The best strategy, Niehaus thought, was to give cash directly to the people who needed it. The official definition of extreme poverty is living on less than $2.15 per person per day. “It’s the simplest possible thing,” Niehaus says. “It’s literally saying that if someone is living on $1.50 and we want to get them to $2.15, they need another 65 cents to get there.”
Niehaus is the co-founder and director of GiveDirectly, a nonprofit that organizes direct cash transfers to people in need. Since it was founded in 2009, GiveDirectly has distributed $1 billion to 2 million people in seven African countries and the U.S. Its guiding principle is that people are capable of choosing for themselves what they need to improve their lives without interference from aid organizations. Niehaus believed this approach could work on a global scale.
To calculate how much it would cost to end extreme poverty, all Niehaus would have to do was get the income data for everyone in the world living below the poverty line, figure out how much it would cost to get each individual to the $2.15 threshold, and then add all those numbers together. Simple!
The only problem was that there was no way of knowing the exact incomes of the 700 million people living in extreme poverty. Most poverty gap estimates are based on household surveys that cover tiny percentages of a country’s population — between 0.001% and 0.01%. Self-reported income levels are unreliable, and there are other factors that determine wealth and need: for instance, livestock holdings, the material a house is made of, whether that house has improvements such as solar panels, and whether it’s located in a place with good infrastructure and access to resources.
Niehaus still believed it was possible to solve the problem. But he needed help with the numbers. “It required some optimization, some new math, some new statistical learning that I didn’t know how to do,” he says.
He discussed the problem with Joshua Blumenstock of the School of Information at the University of California, Berkeley, and Stanford Graduate School of Business economics professor Susan Athey, PhD ’95. Athey suggested that her colleague Stefan Wager, an associate professor of operations, information, and technology, who had experience with optimization learning problems, might know what to do. Wager consulted with Roshni Sahoo, a graduate student in computer science at Stanford whose research is about developing statistical methodology to address challenges in economic development and public health. And, says Wager, “Roshni solved it.”
Closing the Gap
Sahoo, Wager, Niehaus, and Blumenstock, along with Leo Selker of UC Berkeley, recently published their results in a National Bureau of Economic Research working paper called “What Would It Cost to End Extreme Poverty?”

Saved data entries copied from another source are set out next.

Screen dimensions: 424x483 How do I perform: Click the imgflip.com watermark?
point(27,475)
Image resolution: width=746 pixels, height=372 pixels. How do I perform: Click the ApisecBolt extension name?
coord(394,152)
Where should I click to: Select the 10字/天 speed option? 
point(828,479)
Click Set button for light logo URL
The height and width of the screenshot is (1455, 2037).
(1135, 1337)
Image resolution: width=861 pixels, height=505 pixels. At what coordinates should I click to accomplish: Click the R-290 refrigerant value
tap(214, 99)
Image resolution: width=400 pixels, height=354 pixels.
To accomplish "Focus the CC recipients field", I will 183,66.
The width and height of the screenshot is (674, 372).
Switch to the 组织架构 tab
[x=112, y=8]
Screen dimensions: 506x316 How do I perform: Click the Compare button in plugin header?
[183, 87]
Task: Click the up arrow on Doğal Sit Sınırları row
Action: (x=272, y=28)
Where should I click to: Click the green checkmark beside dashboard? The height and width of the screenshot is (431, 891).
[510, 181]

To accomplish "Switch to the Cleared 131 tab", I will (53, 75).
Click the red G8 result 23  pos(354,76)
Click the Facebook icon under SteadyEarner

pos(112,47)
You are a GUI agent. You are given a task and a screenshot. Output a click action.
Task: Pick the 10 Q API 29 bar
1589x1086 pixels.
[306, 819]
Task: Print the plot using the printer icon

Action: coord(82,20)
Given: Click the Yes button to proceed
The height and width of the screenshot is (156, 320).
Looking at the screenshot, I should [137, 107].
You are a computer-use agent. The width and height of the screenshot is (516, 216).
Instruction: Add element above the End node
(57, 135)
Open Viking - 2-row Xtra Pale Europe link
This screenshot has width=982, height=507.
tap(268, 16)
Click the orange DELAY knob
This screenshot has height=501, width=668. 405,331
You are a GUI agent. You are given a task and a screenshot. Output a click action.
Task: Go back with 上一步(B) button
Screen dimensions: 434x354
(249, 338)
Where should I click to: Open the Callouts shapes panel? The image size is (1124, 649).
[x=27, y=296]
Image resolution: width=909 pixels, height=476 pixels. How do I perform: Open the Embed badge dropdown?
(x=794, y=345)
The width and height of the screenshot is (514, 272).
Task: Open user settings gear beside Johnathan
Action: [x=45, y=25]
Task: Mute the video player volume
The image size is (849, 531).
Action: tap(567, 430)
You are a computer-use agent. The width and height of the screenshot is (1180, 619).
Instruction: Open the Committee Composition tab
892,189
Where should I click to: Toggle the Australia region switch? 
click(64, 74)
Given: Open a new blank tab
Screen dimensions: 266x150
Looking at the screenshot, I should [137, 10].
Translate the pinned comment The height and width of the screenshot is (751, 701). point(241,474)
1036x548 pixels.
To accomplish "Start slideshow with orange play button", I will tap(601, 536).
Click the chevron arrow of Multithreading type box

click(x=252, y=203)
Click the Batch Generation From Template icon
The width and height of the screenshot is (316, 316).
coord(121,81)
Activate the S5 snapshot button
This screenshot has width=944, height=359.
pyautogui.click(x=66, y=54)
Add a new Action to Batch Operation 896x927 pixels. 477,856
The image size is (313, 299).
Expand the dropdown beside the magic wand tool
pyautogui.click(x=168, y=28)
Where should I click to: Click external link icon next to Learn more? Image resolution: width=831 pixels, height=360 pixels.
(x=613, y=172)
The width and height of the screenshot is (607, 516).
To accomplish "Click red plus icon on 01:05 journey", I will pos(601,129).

According to Sahoo’s calculations, reducing the world’s poverty rate to 1% would cost 0.3% of the global GDP, roughly $318 billion per year. That may sound like a lot, but, as the researchers point out, the world spends seven times that on alcoholic beverages annually. In contrast, another popular proposal, providing universal basic income at the poverty line, would cost $895 billion per year.
To get those numbers, Sahoo began with household survey data from 23 countries that account for half of the world’s poorest people. That data could be used to estimate the aggregate poverty gap, the total amount of cash needed to lift each household above the poverty line for a year — if the researchers knew everyone’s exact income. Yet Sahoo decided to go beyond poverty gap estimation by using a method called policy learning to estimate the cost of a more realistic transfer program operating without perfect information on recipients’ income.
“The big question is how we can use the household survey data in order to learn ways of allocating cash to individuals that still provide poverty reduction guarantees,” she says. “And that’s where the optimization and statistical learning come in.” Her work built on a statistical method developed by Athey and Wager that incorporates observational data and real-world constraints to determine who should benefit from a certain policy. To scale this approach to 23 countries, Sahoo built software that takes household survey data and produces cost estimates for a variety of cash-transfer policies. This engineering solution made it possible to compare different approaches, ranging from universal basic income to targeted transfer programs.
Sahoo’s calculations took into account not only household income but also standards of living. A family that lives in a house with a tin roof, for example, would be considered better off than a family with a thatched roof, even if they bring in the same amount of money. Part of the goal of eradicating poverty is giving people the resources to improve their lives, not just continue to exist at the same level. So if Sahoo’s model were applied to the two hypothetical families, the family with the thatched roof would receive more money than the family with the tin roof because they have a lower standard of living.
A Moral Perspective
“There’s integration of a moral perspective on this,” Niehaus explains. “To me, that’s one of the most exciting aspects of research like this, that there is this integration of the cutting-edge data science with an explicit representation of what’s ethically important.”
“I’ve been working in the space of large-scale data-driven policy learning for a while,” Wager says. “Sometimes you get the impression that the main application area for these methods is ad targeting. But our results here highlight how, given access to high enough quality data, policy learning methods can also help make a difference in public-interest settings.”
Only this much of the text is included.